I first met Alexandre Singh while working as The Unreliable Tour Guide at the 2006 Whitney Biennial. Friends suggested I stay in the converted factory in East Williamsburg, Brooklyn, where he lives and works. A vast single-story unit on an industrial estate, the place was full of Italian artists, gutted ice cream vans, and autonomous half-timbered living spaces—like an Elizabethan village rebuilt inside Cinecittà. At its calm centre, in front of a crackling log fire, sat Alex himself, a quiet, self-possessed young Englishman of Indian extraction. His art, I later discovered, involved slideshows, lectures, and talks, all delivered in a quiet, aristocratic burr. The mixture of restraint, precision, exuberance and playfulness reminded me of Peter Greenaway's Drowning by Numbers, or the quietly delirious filmed tours of Patrick Keiller, in which curious historical details are read over images of traffic systems and warehouses.

When I returned to New York a couple of years later, Singh was giving lectures about Ikea (one describes a dream that the store's floorplan lays out an index of all human knowledge) and had written a thousand-page book about (and not about) Adi Dassler, the founder of Adidas, entitled The Marque of the Third Stripe. At his White Columns performance during this year's Performa Biennial, Singh memorized and performed four pieces. In the first, The Alkahest, he related to the audience for three-and-a-half hours a series of interwoven tales featuring golems, parrots, and abstract painters, garlanded by picaresque jaunts through the countryside of Spain, faustian alchemists seeking forbidden knowledge, and some bawdy stage humour featuring a character named Molière. The audience sat in a circle around an overhead-projector that acted like a fireside; as Singh told the tales, he would place monochromatic transparencies onto the glass, bathing the room in a series of colours appropriate to that particular passage in the story.

On the three following nights, Singh presented three of his Assembly Instructions lectures. These hour-long performances involve discourses on such topics as memory palaces, dreams, and romantic TV shows, all illustrated by black and white collages thrown onto the wall with a pair of overhead projectors.


MOMUS: Was it a bit like being an academic, giving those lectures, or more of a Pied Piper thing? 

ALEXANDRE SINGH: Each one of the lectures starts off quite academically with the relation of various facts and dates and somewhere along the line somehow dissolves into a web of slippery connections and associations seemingly far removed from the original premise, but always coming back again and again to explore in a surprisingly fantastical manner the very dry facts and figures that I'd casually dropped in at the beginning.

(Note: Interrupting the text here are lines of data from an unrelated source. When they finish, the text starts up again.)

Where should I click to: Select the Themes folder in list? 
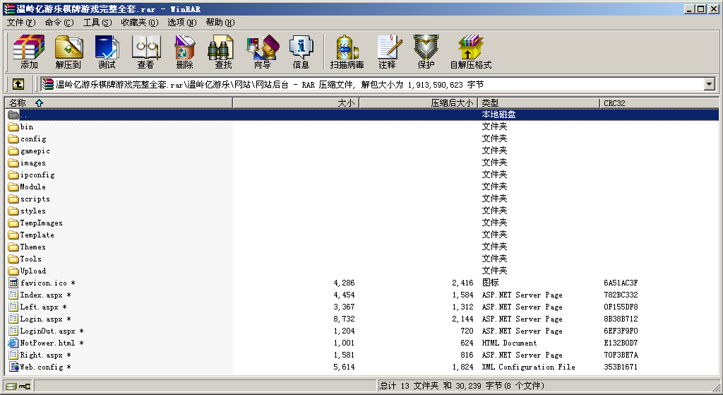(32, 247)
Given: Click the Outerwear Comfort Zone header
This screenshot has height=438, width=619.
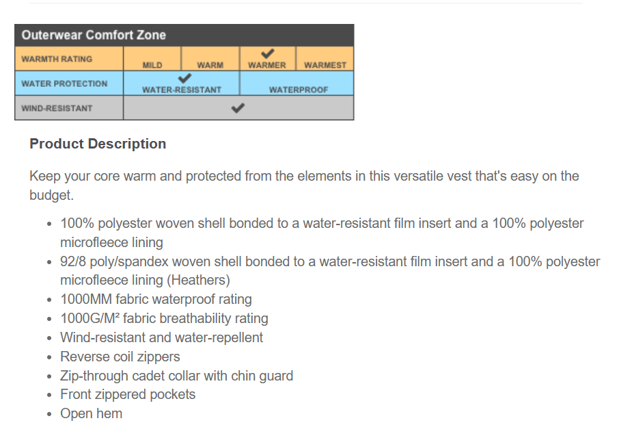Looking at the screenshot, I should [x=94, y=35].
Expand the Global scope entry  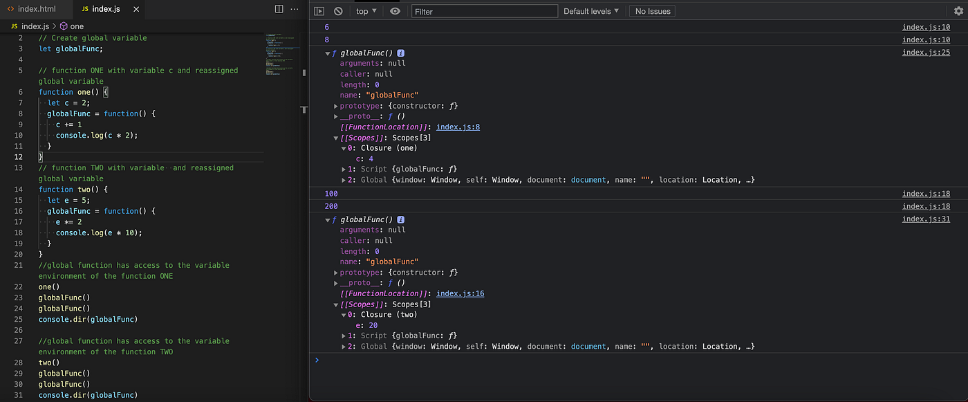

MOMUS: I feel a great sense of common purpose with you, I must say, because we're both telling tales in public places. I particularly appreciate the understated, quiet and calm—yet fantastical and suggestive-tone you achieve. I think a combination of mesmerism (the colored lights, spellbinding storytelling, and so on) and unreliability is a potent one. Do you have an interest, I wonder, in hypnotism? And what is your feeling about the "right" degree of power a performed narrative ought to have over its listeners?

SINGH: Not in hypnotism, per se. I'm interested in how one leads an audience down the paths you wish for it to follow. I've studied the anecdotal strategies of the great raconteurs that one comes across in New York. Art critic Jerry Saltz is a good example of such a master storyteller. You and I share a natural ace-in-the-hole, which is the reassuring rhythm of a British accent. It's part and parcel of this notion of "unreliability."

MOMUS: What are the seductive qualities of such an accent, do you think?

SINGH: You need to assure the members of an audience that they are in the hands of a trustworthy and amiable guide, and it is only little by little that you start to distort, exaggerate and undermine the very basis of what they previously took to be solid ground. Perhaps the "softer" the power wielded over the listeners, the more insidious the final result? But following from your earlier question, I'd say that there is no limit to the tools that I would use to enchant the listeners. They may feel that colored gels and dim lights are puny weapons compared to the slick acting and climactic musical montages of standard Hollywood fare, but the lilting voice of the old man, his scarred face illuminated by the flickering flames of the fireside, is a meme already etched deep into their collective unconscious.

MOMUS: Was there a "Eureka" moment for you, when you knew what kind of art it was you wanted to make? 

SINGH: Sadly, not yet. But I will say that I've spotted the mountain range that I'd like to get to. What lies in between here and there is a mystery. I look forward to encounters with metaphorical ravines, rope bridges and eldritch overgrown temples on my way. I think we'd all like to leave a substantial and meaningful work behind when we're gone, a Don Giovanni or a Canterbury Tales. But the reality is that you can't plan to make something like that. It may or may not happen. It may not even be that important. After all, sometimes we're more interested in the journey an artist took than the little presents they happen to deposit by the roadside on the way.